Not really. The death touch only works against evil characters and creatures. And we know that killing evil is a good thing.:D
 

One of the most interesting PCs I've seen in my games was a Good Assassin. He was far more religious than either of the two clerics in the campaign. This character saw himself as a tool of God to judge and purge the world of evil. The reason he turned into a shadowy killer is that he *highly* regarded innocent life, and never wanted to risk hurting or killing someone innocent. This included his own, which is why he killed from the shadows. He only killed those who propagated evil, not those who merely served evil, or those who were seduced by it in order to gain power. (Unless his own life, or one of his comrades was in immediate danger, anyway) He had a strong belief that those kinds of people had inherently good souls, and they could be saved if he performed his task well.
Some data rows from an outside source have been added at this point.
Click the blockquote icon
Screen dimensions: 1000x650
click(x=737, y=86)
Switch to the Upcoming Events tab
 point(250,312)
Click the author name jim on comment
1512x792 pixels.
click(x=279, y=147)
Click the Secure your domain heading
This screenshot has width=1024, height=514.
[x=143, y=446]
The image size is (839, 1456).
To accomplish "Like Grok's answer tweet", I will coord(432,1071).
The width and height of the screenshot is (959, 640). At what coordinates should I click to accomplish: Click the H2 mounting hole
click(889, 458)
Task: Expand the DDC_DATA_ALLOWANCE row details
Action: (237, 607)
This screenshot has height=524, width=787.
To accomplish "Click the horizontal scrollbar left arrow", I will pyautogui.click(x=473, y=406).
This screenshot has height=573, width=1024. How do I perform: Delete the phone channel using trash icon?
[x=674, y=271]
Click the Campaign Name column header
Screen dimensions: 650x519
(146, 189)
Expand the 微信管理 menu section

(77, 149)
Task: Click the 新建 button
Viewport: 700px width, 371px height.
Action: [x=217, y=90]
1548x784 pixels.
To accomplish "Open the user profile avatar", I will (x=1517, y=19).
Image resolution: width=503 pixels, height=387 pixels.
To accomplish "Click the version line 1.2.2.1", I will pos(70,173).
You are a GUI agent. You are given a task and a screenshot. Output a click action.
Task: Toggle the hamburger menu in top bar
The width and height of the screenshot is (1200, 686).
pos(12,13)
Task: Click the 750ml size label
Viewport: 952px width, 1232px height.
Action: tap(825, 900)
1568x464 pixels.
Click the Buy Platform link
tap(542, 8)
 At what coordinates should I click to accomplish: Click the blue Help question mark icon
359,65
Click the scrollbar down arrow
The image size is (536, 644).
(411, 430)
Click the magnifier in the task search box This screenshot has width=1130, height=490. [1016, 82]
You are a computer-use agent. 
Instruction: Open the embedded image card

Later on in the campaign, the character became even more self-preserving, as his interactions with others led him to believe that the world was becoming more evil by the day. The character greatly feared that if they were to die, then there would be no one else who could take up his task without being corrupted by the darkness that comes with it.

It was a most amazing character, especially how the player handled playing such a loner character so well within D&D's party framework, without becoming a silent outcast. It was a fascinating mixture of "Light" from the anime Death Note, and the "MacManus brothers" from the film Boondock Saints.